Type	Label	Description
Statement
Theorem	symgoprab 10201	Two ways to express the symmetry-group operator class abstraction. (Contributed by Paul Chapman, 25-Feb-2008.)
|- A e. _V   &   |- P = {x | x:A-1-1-onto->A}   =>   |- {<.<.f, g>., h>. | (f:A-1-1-onto->A /\ g:A-1-1-onto->A /\ h = (f o. g))} = {<.<.f, g>., h>. | ((f e. P /\ g e. P) /\ h = (f o. g))}
Theorem	symgval 10202	The value of the symmetry group function at A. (Contributed by Paul Chapman, 25-Feb-2008.)

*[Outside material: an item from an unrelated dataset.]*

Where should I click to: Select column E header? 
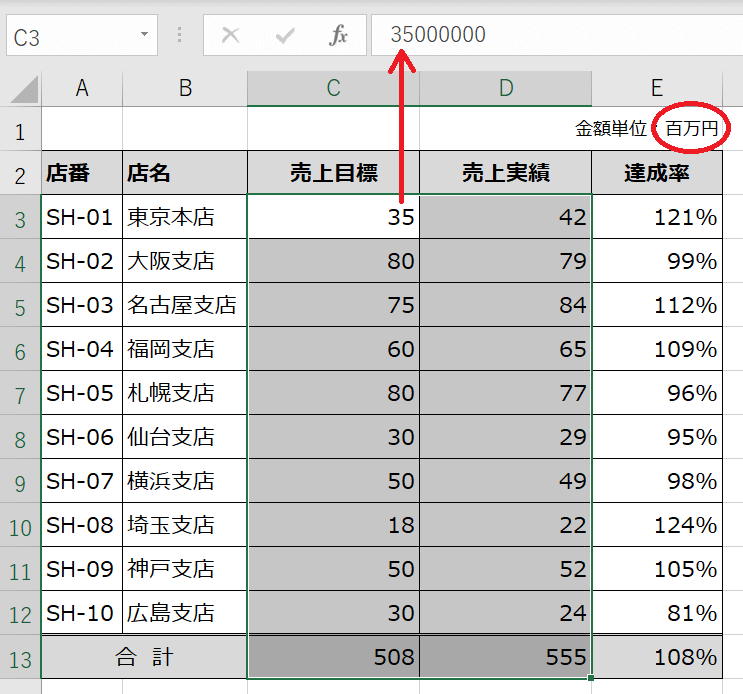pos(656,89)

|- A e. _V   &   |- P = {x | x:A-1-1-onto->A}   =>   |- (SymGrp` A) = {<.<.f, g>., h>. | ((f e. P /\ g e. P) /\ h = (f o. g))}
Theorem	symgoprv 10203	The value of the group operation of the symmetry group on A. (Contributed by Paul Chapman, 25-Feb-2008.)
|- A e. _V   &   |- P = {x | x:A-1-1-onto->A}   =>   |- ((F e. P /\ G e. P) -> (F(SymGrp` A)G) = (F o. G))

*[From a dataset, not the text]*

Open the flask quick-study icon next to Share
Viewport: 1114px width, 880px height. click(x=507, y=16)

Theorem	symgf 10204	The domain and codomain of the group operation of the symmetry group on A. (Contributed by Paul Chapman, 25-Feb-2008.)
|- A e. _V   &   |- P = {x | x:A-1-1-onto->A}   =>   |- (SymGrp` A):(P X. P)-->P
Theorem	symggrpi 10205	The symmetry group on A is a group (inference version). (Contributed by Paul Chapman, 4-Jun-2008.)
|- A e. _V   =>   |- (SymGrp` A) e. Grp
Theorem	symgidi 10206	The value of the identity element of the symmetry group on A (Contributed by Paul Chapman, 25-Jul-2008.)
|- A e. _V   =>   |- (Id` (SymGrp` A)) = ( _I |` A)
Order theory
Syntax	ccha 10207	Extend class notation with the class of all totally ordered sets.
class Toset
Definition	df-toset 10208	Define the class of all totally ordered sets. (Contributed by FL, 3-Nov-2009.)
|- Toset = (Poset i^i {r | A.x e. U.U.rA.y e. U.U.r(xry \/ yrx)})
Theorem	istoset 10209	The predicate is a toset. (Contributed by FL, 3-Nov-2009.)
|- X = U.U.R   =>   |- (R e. A -> (R e. Toset <-> (R e. Poset /\ A.x e. X A.y e. X (xRy \/ yRx))))
Finite intersections
Syntax	cfi 10210	Extend class notation with the function whose value is the class of all the finite intersections of the elements of a given set.
class fi
Definition	df-fi 10211	Function whose value is the class of all the finite intersections of the elements of x. (Contributed by FL, 2-Sep-2008.)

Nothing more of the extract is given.